# Text block:

BEGIN

Jim Crow was wrong for the United States, and it’s wrong for Israel.
Last month, President Barack Obama and congressional leaders gathered at the U.S. Capitol to unveil a full-size bronze statue in honor of Rosa Parks. The legendary civil rights icon was honored for sparking the Montgomery Bus Boycott, which resulted in the prohibition of racial segregation on public transportation during the American Civil Rights Movement. A few days after this historic unveiling, the Israeli Transportation Ministry initiated a plan to create separate bus lines for Palestinians traveling from the West Bank to Israel to work inside Israel. The segregated buses complement already existing segregated roads and segregated housing throughout the West Bank.
African American civil rights icons such as Alice Walker and Angela Davis have made note of the many disturbing parallels between the oppression of blacks in the Jim Crow era and the contemporary systems of institutionalized segregation and oppression of Palestinians under Israeli rule. As UC Berkeley students and as American residents, we are complicit in this discrimination because our school’s money and our country’s tax dollars are being used to support Israel’s discriminatory occupation through investments in companies aiding the abuses against Palestinians and through billions in unconditional federal aid to the Israeli military.
In March, Obama went on a three-day trip to Israel in an effort to boost relations with Israeli Prime Minister Benjamin Netanyahu. Both spoke of the “unbreakable” bond between the United States and Israel and about extending U.S. military aid beyond 2017. The last U.S. military aid deal between the two nations started in 2007, in which Israel secured $30 billion over the decade. Israel already receives about $3 billion in grants annually. This “aid” funds the illegal occupation of Palestinians and enables Israel to build Jewish-only settlements on illegally confiscated Palestinian territory.
In a time when our nation’s domestic education and social programs are suffering from a severe lack of funds, we are giving our tax dollars to an already wealthy state that violates international law and, according to some UN officials, takes part in Apartheid practices.
The answer lies in part in the American Israel Public Affairs Committee, a multimillion dollar special interest lobby that members of Congress and D.C. insiders ranked as the second-most powerful lobby in the country in 1997.

END

# Given material:

BEGIN

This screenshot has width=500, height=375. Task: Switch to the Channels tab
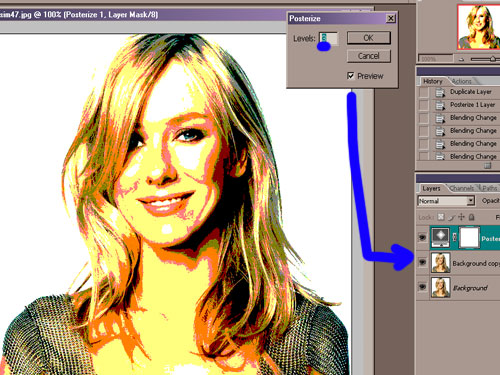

END

# Complete the following:
**A)** Name every person the commentary on Jim Crow and Israel mentions by name.
**B)** Using the commentary on Jim Crow and Israel, decide whether each statement holds: (i) Under the last U.S. military aid deal, Israel secured $30 billion over the decade. (ii) Obama's trip to Israel in March lasted a week. (iii) The American Israel Public Affairs Committee was ranked the most powerful lobby in the country in 1997. Answer yes or no for each, and quote the words that decide it.
**C)** Set down the commentary on Jim Crow and Israel from "In March, Obama" down to "in Apartheid practices.", word for word.

# Solved problems:
**A)** Barack Obama, Rosa Parks, Alice Walker, Angela Davis, Benjamin Netanyahu

**B)**
(i) Yes: "The last U.S. military aid deal between the two nations started in 2007, in which Israel secured $30 billion over the decade."
(ii) No: "Obama went on a three-day trip to Israel"
(iii) No: "ranked as the second-most powerful lobby in the country in 1997"

**C)**
In March, Obama went on a three-day trip to Israel in an effort to boost relations with Israeli Prime Minister Benjamin Netanyahu. Both spoke of the “unbreakable” bond between the United States and Israel and about extending U.S. military aid beyond 2017. The last U.S. military aid deal between the two nations started in 2007, in which Israel secured $30 billion over the decade. Israel already receives about $3 billion in grants annually. This “aid” funds the illegal occupation of Palestinians and enables Israel to build Jewish-only settlements on illegally confiscated Palestinian territory.
In a time when our nation’s domestic education and social programs are suffering from a severe lack of funds, we are giving our tax dollars to an already wealthy state that violates international law and, according to some UN officials, takes part in Apartheid practices.